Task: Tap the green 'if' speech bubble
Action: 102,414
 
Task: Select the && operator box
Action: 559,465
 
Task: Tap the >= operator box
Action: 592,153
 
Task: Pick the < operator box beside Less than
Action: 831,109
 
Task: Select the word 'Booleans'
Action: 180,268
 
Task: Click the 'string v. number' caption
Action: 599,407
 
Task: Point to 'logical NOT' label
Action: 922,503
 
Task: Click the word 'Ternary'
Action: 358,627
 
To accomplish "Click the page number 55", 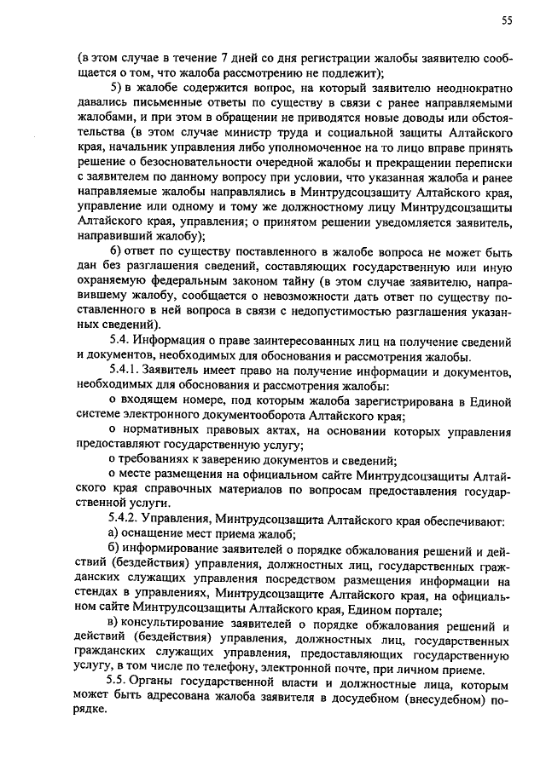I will tap(505, 19).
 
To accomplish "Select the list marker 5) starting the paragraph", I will tap(120, 89).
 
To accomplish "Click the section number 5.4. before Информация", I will tap(123, 342).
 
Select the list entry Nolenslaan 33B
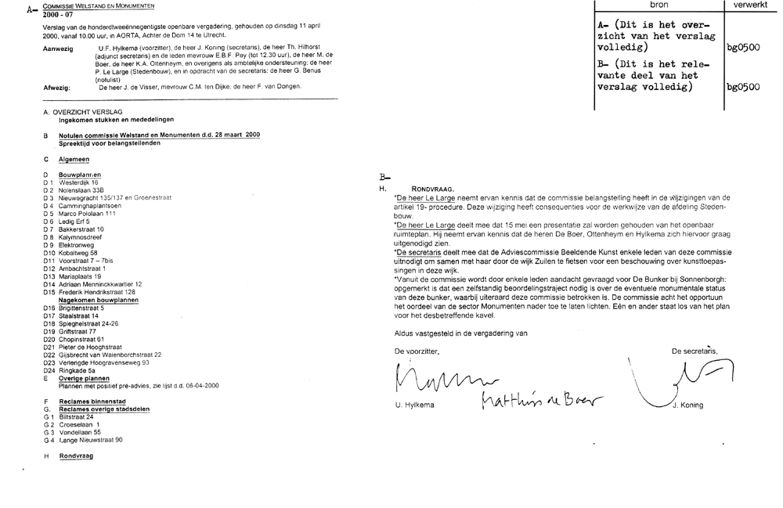click(x=81, y=190)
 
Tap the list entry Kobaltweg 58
click(x=78, y=253)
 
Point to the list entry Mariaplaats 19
click(x=80, y=276)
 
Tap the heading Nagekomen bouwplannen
click(x=99, y=300)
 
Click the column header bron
click(x=659, y=5)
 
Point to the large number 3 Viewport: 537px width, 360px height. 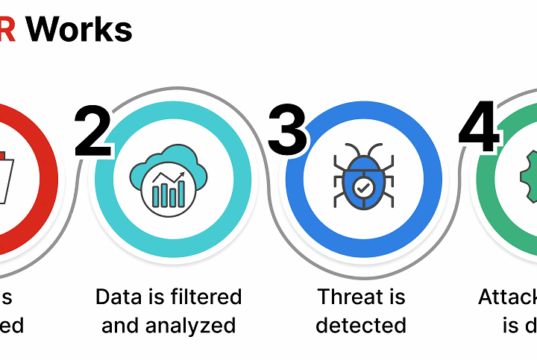tap(287, 133)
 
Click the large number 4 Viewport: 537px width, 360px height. tap(478, 131)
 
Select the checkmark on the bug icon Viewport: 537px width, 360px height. tap(360, 186)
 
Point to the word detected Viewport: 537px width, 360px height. tap(361, 325)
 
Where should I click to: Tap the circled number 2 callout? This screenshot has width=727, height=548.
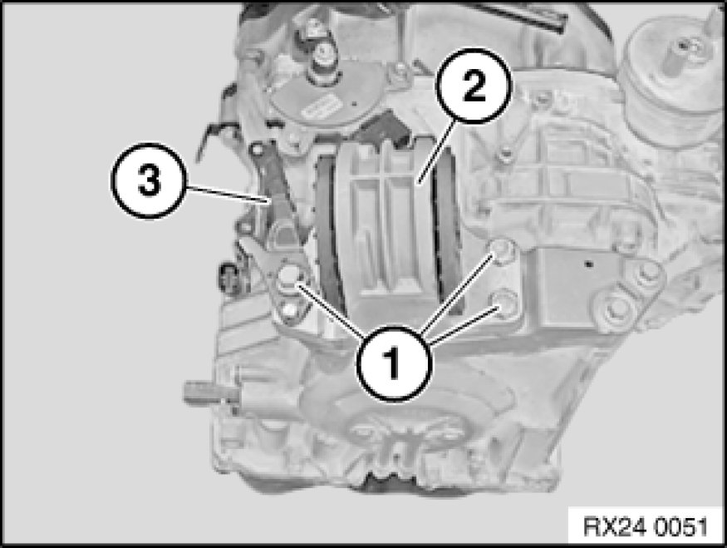tap(474, 86)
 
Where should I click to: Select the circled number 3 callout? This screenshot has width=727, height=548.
tap(149, 181)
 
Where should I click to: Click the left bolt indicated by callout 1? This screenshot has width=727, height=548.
tap(289, 278)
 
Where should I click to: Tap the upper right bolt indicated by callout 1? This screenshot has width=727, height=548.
tap(503, 251)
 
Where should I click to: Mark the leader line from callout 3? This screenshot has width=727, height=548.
tap(228, 194)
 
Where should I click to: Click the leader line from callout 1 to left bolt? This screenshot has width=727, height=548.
tap(331, 311)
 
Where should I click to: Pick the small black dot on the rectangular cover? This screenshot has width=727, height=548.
tap(589, 264)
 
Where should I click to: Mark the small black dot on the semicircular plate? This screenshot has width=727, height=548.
tap(354, 103)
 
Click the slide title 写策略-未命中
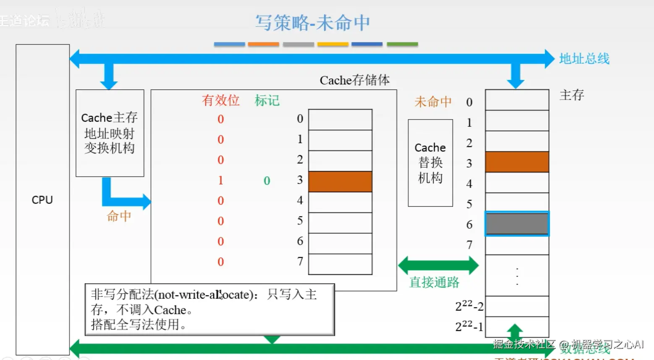pos(313,23)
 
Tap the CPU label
pos(42,200)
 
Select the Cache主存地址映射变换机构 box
pos(110,133)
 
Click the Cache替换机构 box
pos(430,163)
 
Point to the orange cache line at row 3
pos(340,181)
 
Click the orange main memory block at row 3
pos(517,162)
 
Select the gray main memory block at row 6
pos(517,224)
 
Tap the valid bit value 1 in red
pos(220,180)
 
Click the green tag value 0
pos(267,181)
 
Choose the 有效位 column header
pos(220,100)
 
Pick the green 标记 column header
pos(267,100)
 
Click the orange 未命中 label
pos(433,102)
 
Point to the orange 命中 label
pos(119,216)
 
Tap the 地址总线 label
pos(584,59)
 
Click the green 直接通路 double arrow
pos(438,265)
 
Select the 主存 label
pos(571,95)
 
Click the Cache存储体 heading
pos(354,80)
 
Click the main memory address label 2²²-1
pos(469,326)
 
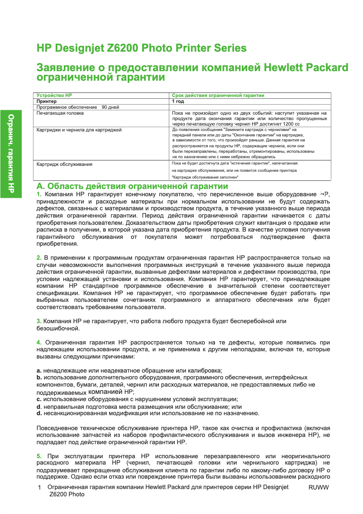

▸ **Exercise details**: Pull out the items word for word, starting at the line that contains "Click the slide title 写策略-未命中" and stopping after the line that contains "pos(571,95)". Leave the pictures out.

▸ **Answer to the problem**:
Click the slide title 写策略-未命中
pos(313,23)
 
Tap the CPU label
pos(42,200)
 
Select the Cache主存地址映射变换机构 box
pos(110,133)
 
Click the Cache替换机构 box
pos(430,163)
 
Point to the orange cache line at row 3
pos(340,181)
 
Click the orange main memory block at row 3
pos(517,162)
 
Select the gray main memory block at row 6
pos(517,224)
 
Tap the valid bit value 1 in red
pos(220,180)
 
Click the green tag value 0
pos(267,181)
 
Choose the 有效位 column header
pos(220,100)
 
Pick the green 标记 column header
pos(267,100)
 
Click the orange 未命中 label
pos(433,102)
 
Point to the orange 命中 label
pos(119,216)
 
Tap the 地址总线 label
pos(584,59)
 
Click the green 直接通路 double arrow
pos(438,265)
 
Select the 主存 label
pos(571,95)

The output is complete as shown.